胆红素脑病SD乳鼠模型中脑水通道蛋白-4表达发生变化

神经细胞水肿是胆红素脑病（bilirubin encephalopathy，BE）发生发展过程中的重要病理变化。水通道蛋白-4（aquaporin-4，AQP4）的表达及分布异常与多种疾病所致细胞毒性脑水肿的发生发展具有密切联系。但胆红素脑病中AQP4的表达变化规律及其在病理进展中的作用尚不清楚。采用7日龄SD大鼠小脑延髓池注射胆红素溶液的方法，建立新生大鼠胆红素脑病模型。胆红素脑病模型根据胆红素作用时间的不同，分为12 h、24 h、48 h、72 h和7 d组。采用HE及尼氏染色，检测各新生大鼠脑组织的病理改变；应用透射电镜(TEM)，检测胆红素作用24 h后，鼠脑组织超微结构的变化；应用免疫荧光及Western 印迹，检测 AQP4在脑组织中的表达变化。通过上述实验，以探讨AQP4的表达变化与胆红素所致脑损伤的关系。HE及尼氏染色结果显示，随着胆红素沉积时间的延长，神经细胞逐渐肿胀，细胞间隙增大，尼氏小体数量逐渐减少；电镜结果显示，胆红素脑病24 h后神经细胞线粒体出现肿胀；免疫荧光染色显示，24 h组AQP4的表达范围明显增加，其后表达范围逐渐减少，表达强度也随之减弱；Western 印迹结果显示，AQP4表达在不同时间点呈现先增高后降低的趋势，在24 h达到峰值（24 h组1.38 ± 0.11 vs 对照组0.87 ± 0.21, P＜0.05），在之后的各时间点上，AQP4的表达呈现下降趋势，而72 h组与7 d组AQP4表达均低于48 h组（P＜0.05），基本恢复到对照组的表达水平（P＞0.05）。上述结果提示，胆红素脑病中胆红素的毒性作用将引起AQP4表达量的改变，AQP4的表达变化与胆红素脑病中细胞毒性脑水肿的发生相关，并且可能在胆红素脑病脑损伤的进展中发挥作用。
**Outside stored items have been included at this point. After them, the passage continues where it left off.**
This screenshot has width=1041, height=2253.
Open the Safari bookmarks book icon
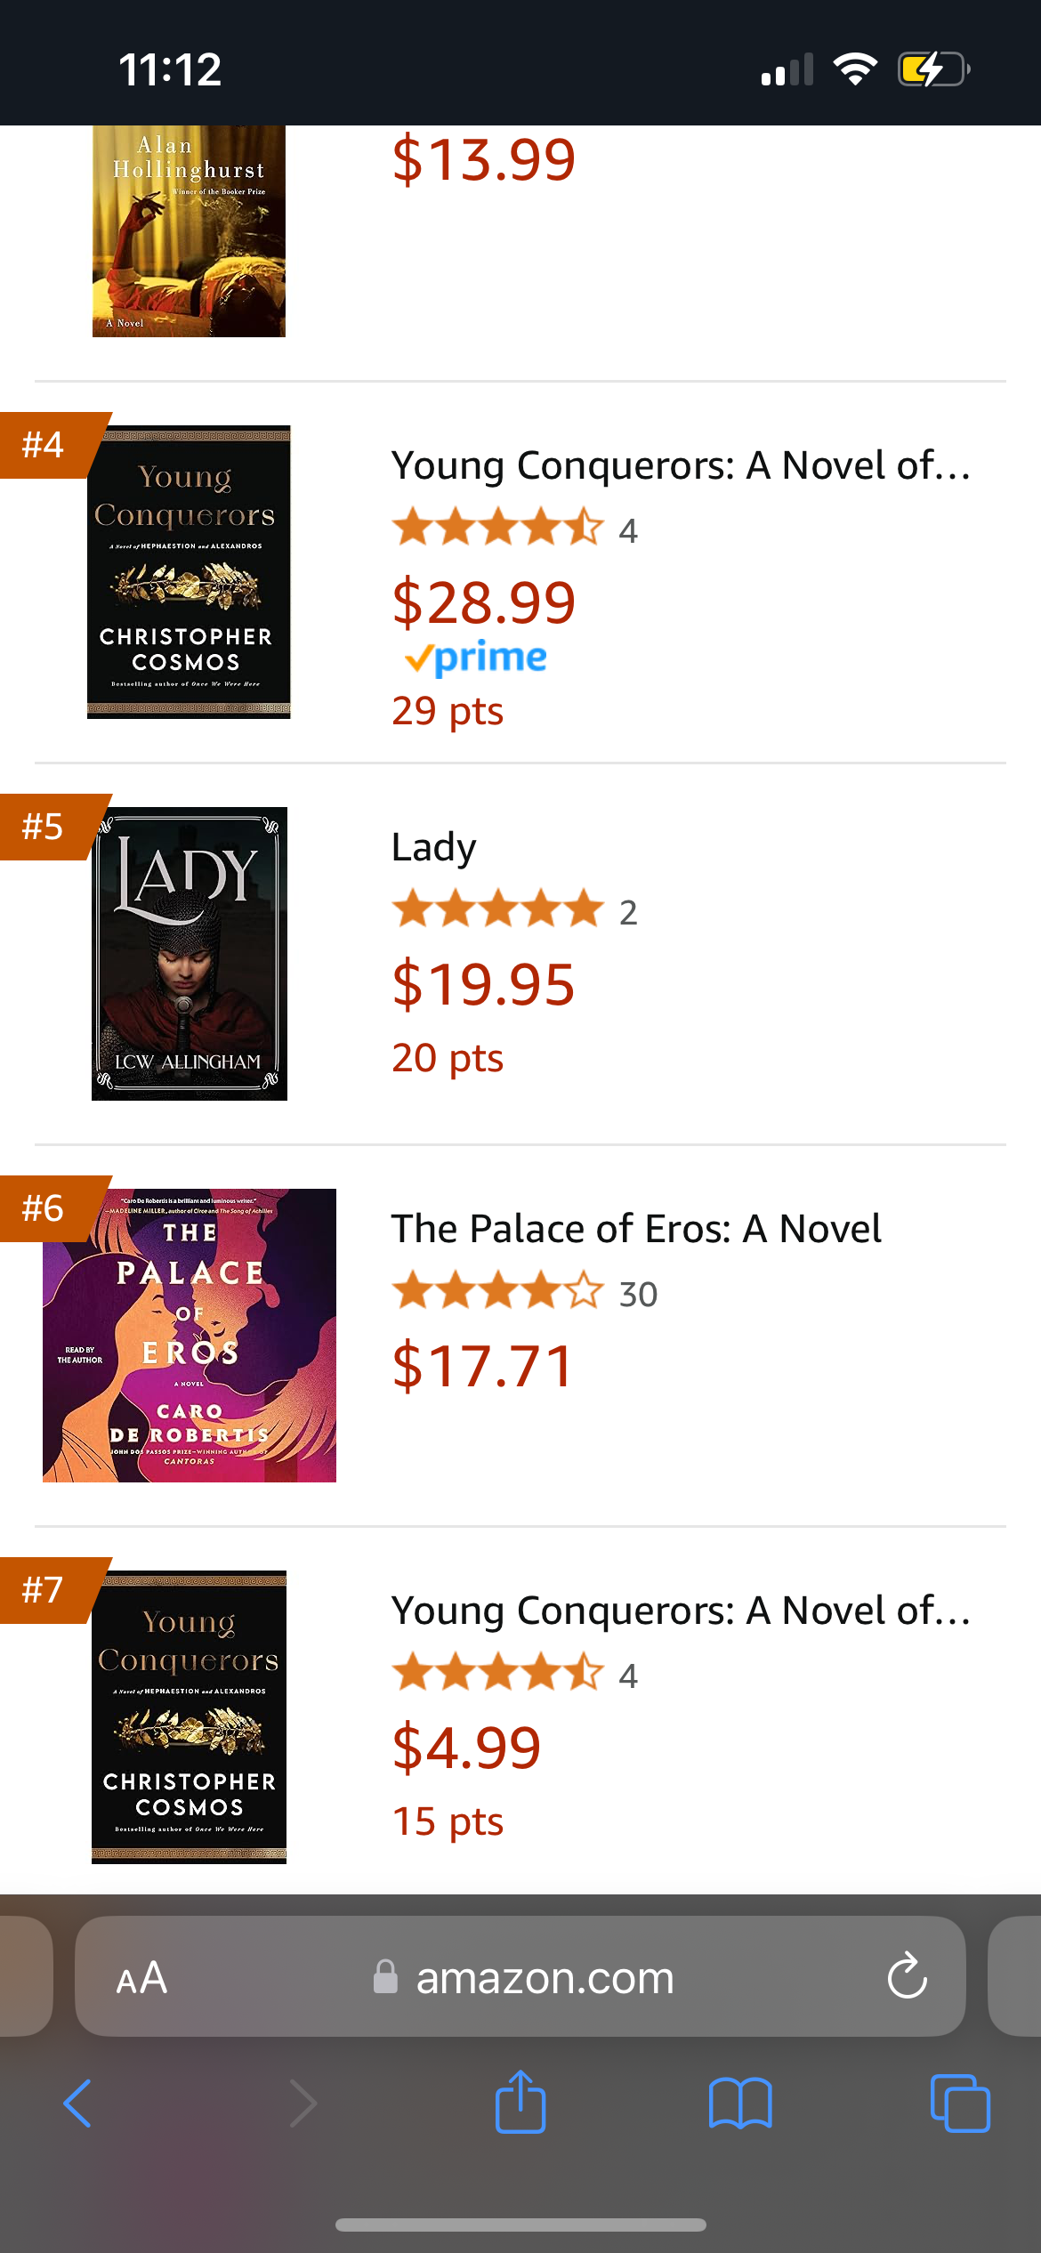click(x=740, y=2104)
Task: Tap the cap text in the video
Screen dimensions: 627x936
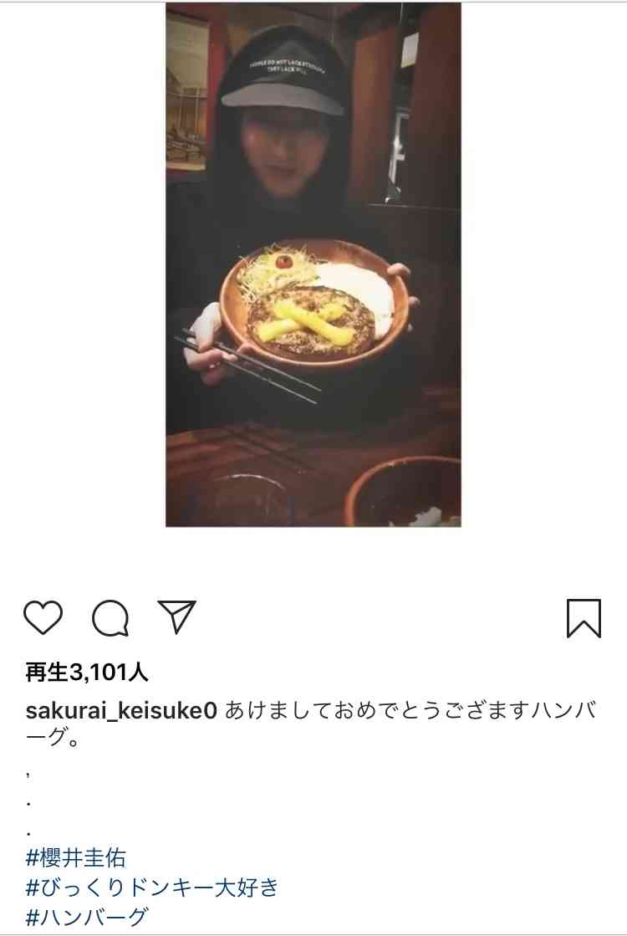Action: (x=288, y=69)
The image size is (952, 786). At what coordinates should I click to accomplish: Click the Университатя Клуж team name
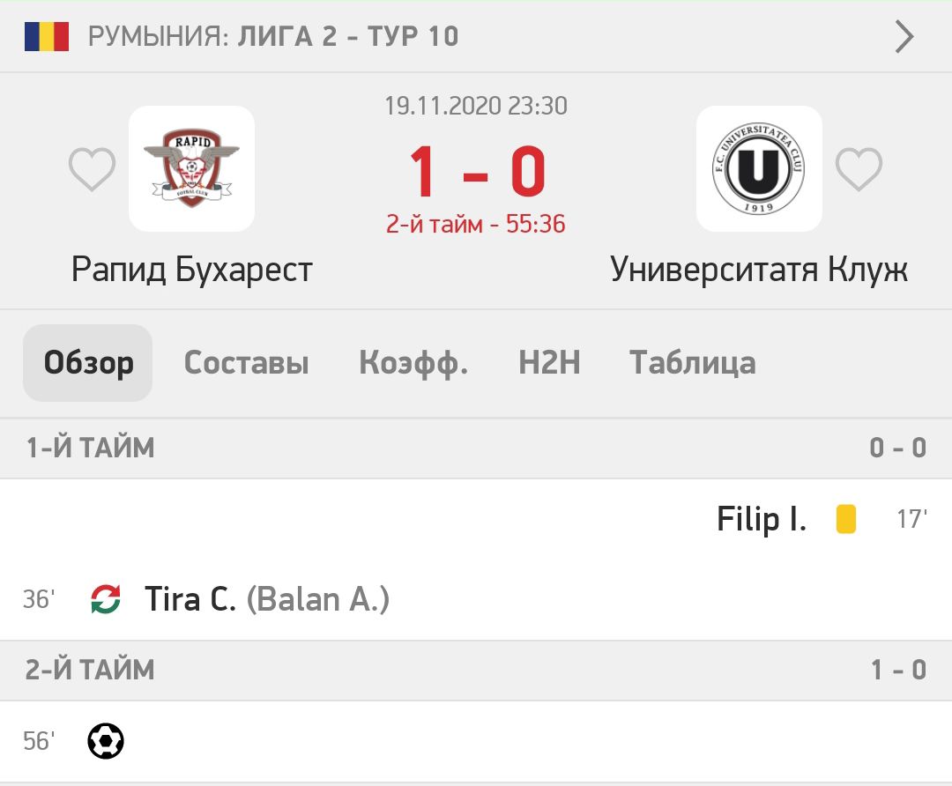tap(759, 270)

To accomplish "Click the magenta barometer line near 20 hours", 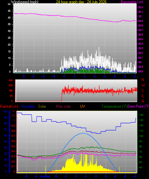I will coord(115,22).
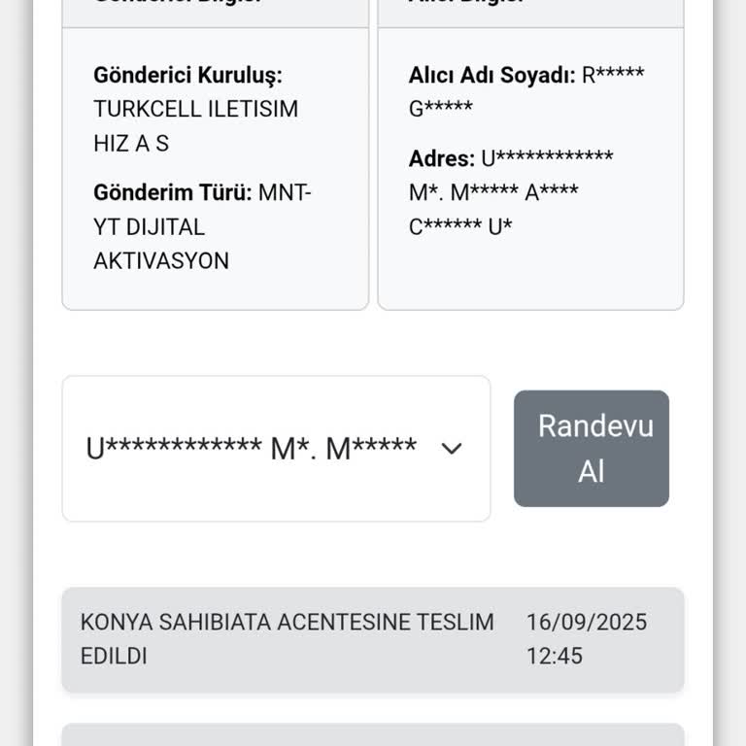The height and width of the screenshot is (746, 746).
Task: Click the Gönderim Türü label
Action: click(173, 192)
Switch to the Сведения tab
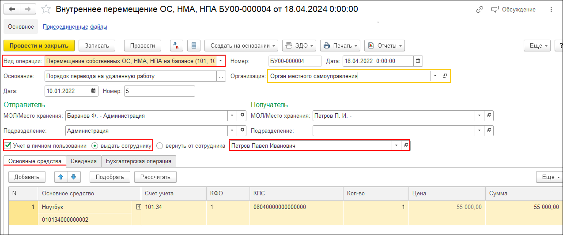This screenshot has height=235, width=563. coord(83,161)
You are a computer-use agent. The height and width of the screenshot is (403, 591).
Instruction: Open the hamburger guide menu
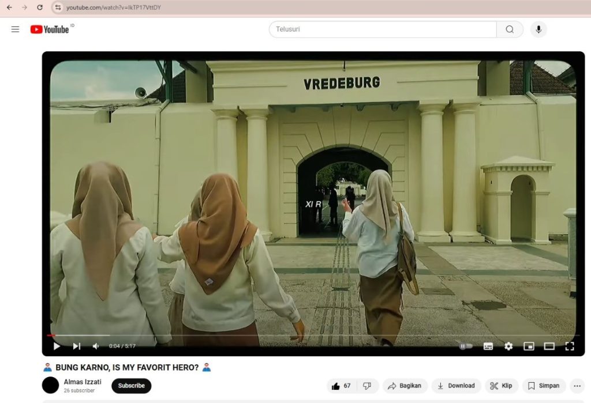point(16,29)
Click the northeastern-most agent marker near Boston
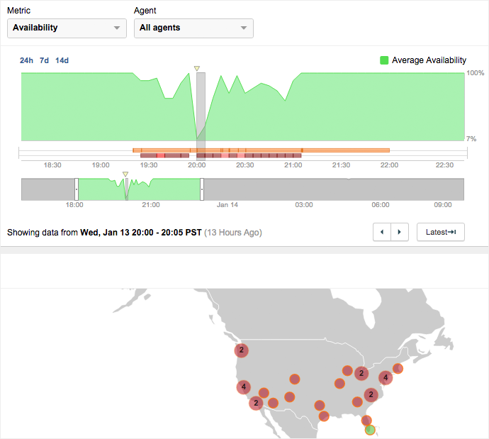Image resolution: width=489 pixels, height=439 pixels. (x=398, y=368)
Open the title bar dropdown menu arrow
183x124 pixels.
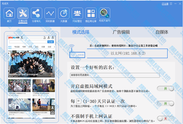171,4
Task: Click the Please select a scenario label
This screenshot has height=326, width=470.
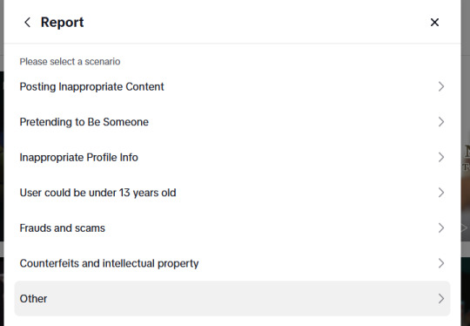Action: pyautogui.click(x=70, y=62)
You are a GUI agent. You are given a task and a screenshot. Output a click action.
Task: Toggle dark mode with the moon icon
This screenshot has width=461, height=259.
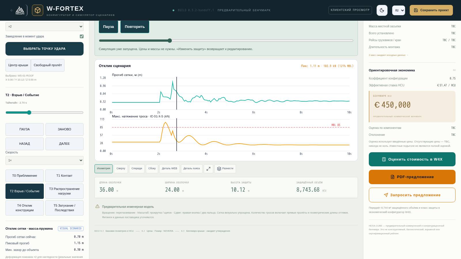pyautogui.click(x=382, y=10)
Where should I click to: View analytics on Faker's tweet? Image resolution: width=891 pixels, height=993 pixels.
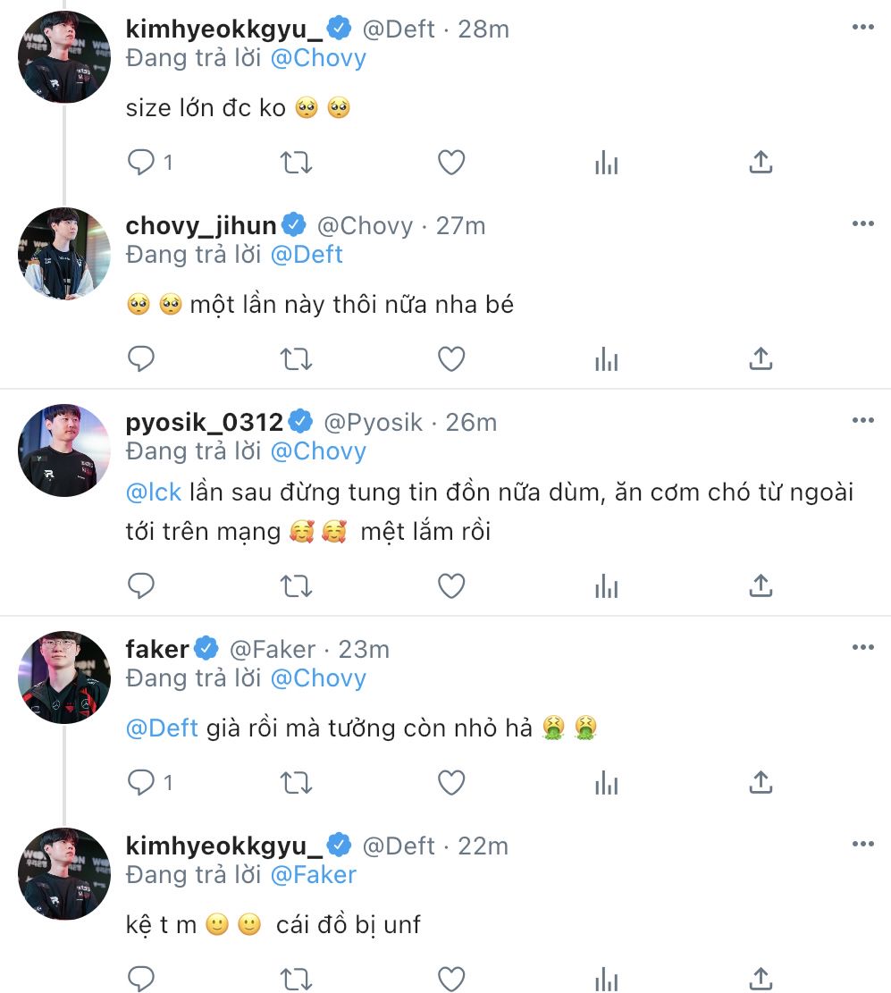tap(607, 783)
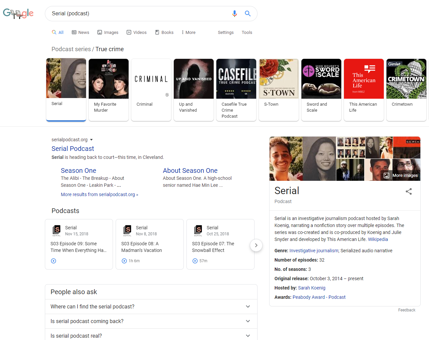Screen dimensions: 429x340
Task: Select the S-Town podcast card
Action: point(278,90)
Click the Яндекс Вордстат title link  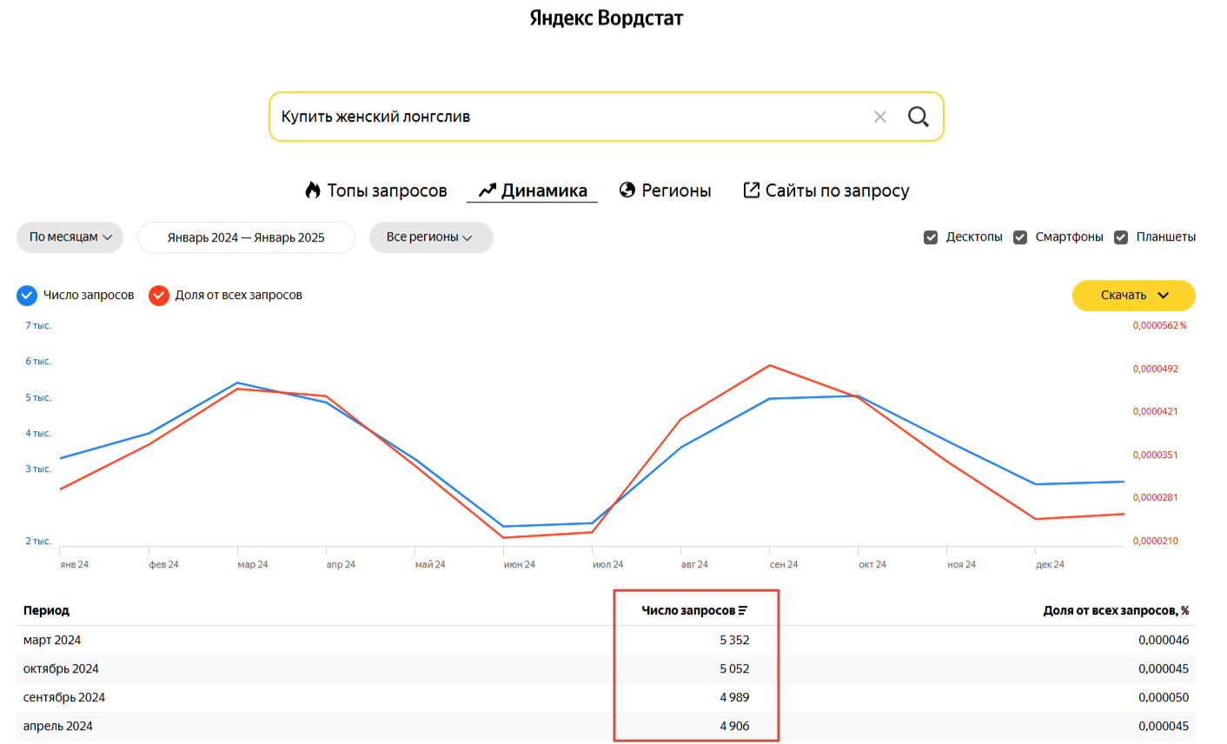(607, 18)
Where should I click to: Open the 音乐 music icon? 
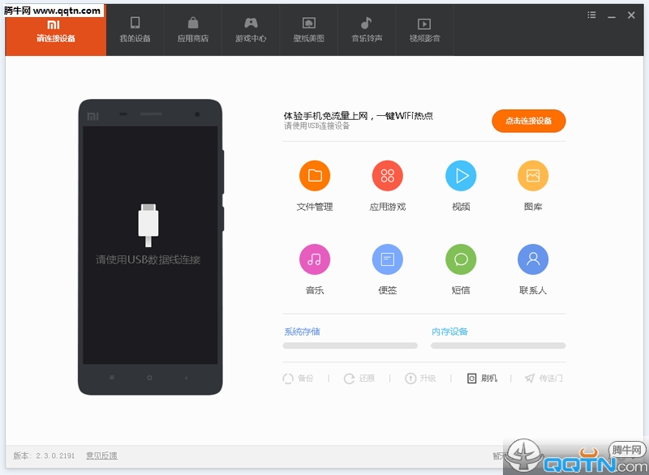(x=315, y=259)
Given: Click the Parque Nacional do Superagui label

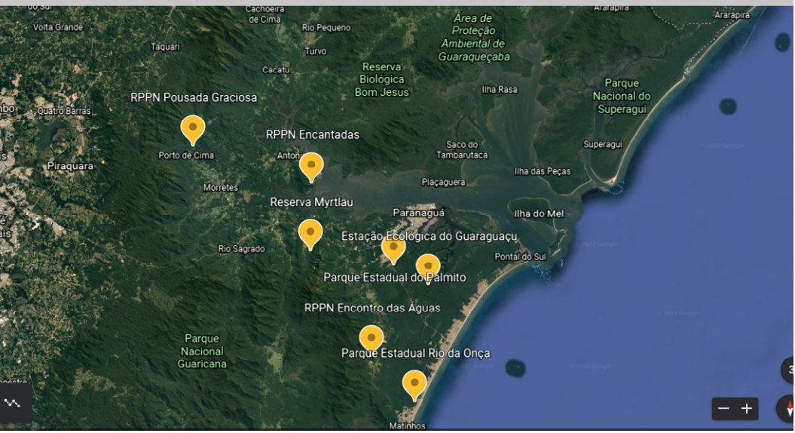Looking at the screenshot, I should [x=622, y=96].
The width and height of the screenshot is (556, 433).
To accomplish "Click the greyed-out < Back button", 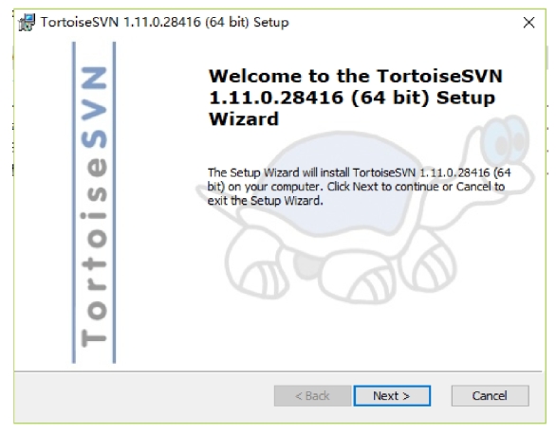I will click(312, 396).
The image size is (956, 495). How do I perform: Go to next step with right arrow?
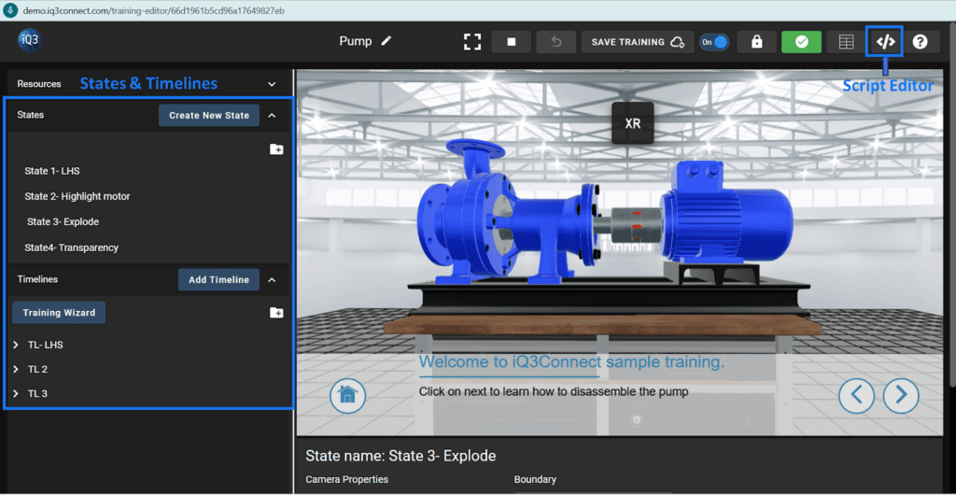coord(901,395)
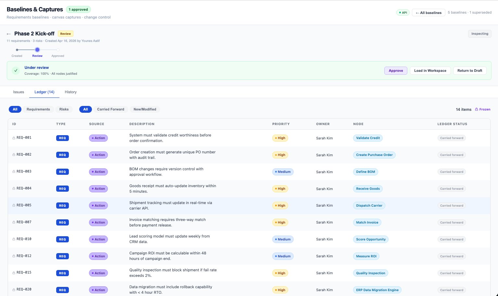Screen dimensions: 498x296
Task: Click the back arrow beside Phase 2 Kick-off
Action: (x=8, y=34)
Expression and Significance of Brain AQP4 in the Neonatal SD Rat Model of Bilirubin Encephalopathy

Edema of neurocytes is an important pathological change in the occurrence and development of bilirubin encephalopathy (BE). Abnormal expression and distribution of aquaporin-4 (AQP4) are closely related to the occurrence and development of cytotoxic brain edema caused by various diseases. However, the expression of AQP4 in BE and its role in the development of BE are still unclear. The BE model of neonatal SD rats was established by injecting bilirubin solutions into the cerebellomedullary cistern of 7-day-old SD rats. The BE model was divided into 12 h, 24 h, 48 h, 72 h and 7 d groups according to the different acting intervals of bilirubin. HE and Nissl staining were used to detect the pathological changes of each brain tissue of neonatal rats; transmission electron microscopy (TEM) was used to detect the ultrastructural changes of brain tissues after 24 h of bilirubin treatment; immunofluorescence and Western blotting were used to detect the changes of AQP4 expression in brain tissues. The temporal and spatial changes of AQP4 expression during the development of BE was studied by the above-mentioned experiments, and the relationship between the changes of AQP4 expression and brain injury was explored. The results of HE and Nissl staining showed that with the prolongation of bilirubin deposition duration, neurocytes become swollen and intercellular space is increased, with the number of Nissl bodies decreased gradually. TEM showed that the mitochondria of neurocytes are swollen after 24 hours of bilirubin treatment. Immunofluorescence staining showed that the expression range of AQP4 increased significantly in the 24 h group, and then subsequently decreased gradually; Western blotting results showed that the expression of AQP4 increased firstly and then decreased at different durations. At the 24 h group, the expression of AQP4 reached its peak (1.38 ± 0.11 in 24 hours vs 0.87 ± 0.21 in the control, P<0.05). Subsequently, the expression of AQP4 decreased, while the expression of AQP4 in the 72 h group and 7 day group was lower than that in the 48 h group (P<0.05), and it is basically restored to the level of the control group (P>0.05). These results suggest that the toxic effect of bilirubin in BE will cause the change of AQP4 expression, which may be related to neuronal edema in BE and play a role in the progression of brain injury in BE.